Habbibu was pondering what would be posted on ChildrensNet: "AIBU? I thought I wanted an omelette for lunch, and so convinced DM to make it, but then decided I wanted soup. DM wasn't having any of it, and DF backed her up!" RealityIsMyOnlyValentine suggested: "All I wanted to do was get out of the car via the front door, a simple request. Despite screaming my request at the top of my voice, my DM offered me the choice of getting out by the back door as usual (bor-ing) or staying in the car on my own. Well, I had no option but to escalate to a force 12 tantrum." And KayHarker imagined the indignity of the bedtime routine: "He then forced me to STRIP and put all my perfectly serviceable clothes in a BIN, when I wanted to leave them on the floor to wear the next time I felt like it."
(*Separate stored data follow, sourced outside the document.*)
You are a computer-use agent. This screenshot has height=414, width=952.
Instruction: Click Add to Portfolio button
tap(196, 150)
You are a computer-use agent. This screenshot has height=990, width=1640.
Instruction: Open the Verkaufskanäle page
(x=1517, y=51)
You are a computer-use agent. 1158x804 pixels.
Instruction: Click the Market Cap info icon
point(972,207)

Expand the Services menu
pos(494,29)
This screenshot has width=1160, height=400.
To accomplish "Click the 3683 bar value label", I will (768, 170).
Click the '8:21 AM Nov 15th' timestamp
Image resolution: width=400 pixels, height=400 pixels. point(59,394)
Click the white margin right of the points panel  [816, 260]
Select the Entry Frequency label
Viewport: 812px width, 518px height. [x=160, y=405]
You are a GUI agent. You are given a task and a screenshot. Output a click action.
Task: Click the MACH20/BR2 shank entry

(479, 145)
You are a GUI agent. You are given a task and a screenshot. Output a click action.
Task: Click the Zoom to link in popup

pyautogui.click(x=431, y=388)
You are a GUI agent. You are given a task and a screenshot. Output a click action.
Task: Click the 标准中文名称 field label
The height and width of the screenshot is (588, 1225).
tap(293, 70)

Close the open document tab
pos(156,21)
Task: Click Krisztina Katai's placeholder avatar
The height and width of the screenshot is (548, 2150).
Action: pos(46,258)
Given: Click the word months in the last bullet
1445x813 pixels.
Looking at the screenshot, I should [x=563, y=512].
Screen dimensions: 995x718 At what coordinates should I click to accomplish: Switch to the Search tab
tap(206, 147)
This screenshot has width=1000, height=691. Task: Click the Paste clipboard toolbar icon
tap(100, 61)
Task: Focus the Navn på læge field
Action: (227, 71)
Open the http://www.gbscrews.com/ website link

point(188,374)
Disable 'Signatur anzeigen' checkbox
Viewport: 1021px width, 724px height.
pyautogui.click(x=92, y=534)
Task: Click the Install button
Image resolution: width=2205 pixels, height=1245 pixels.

Norksinmywaistband reminded us that they still have the power to twist the knife: Guess what my DD said to me as I was putting her to bed? "Tucking her in I told her I loved her and that she was my favourite girl as always. Her reply was 'I love you too, you are my favourite daddy'." On receiving the friendly rebuke, "Oh silly, I'm not daddy, I'm mummy!" her DD insisted: "Then why do you have a moustache?" Time for the Jolene again, methinks.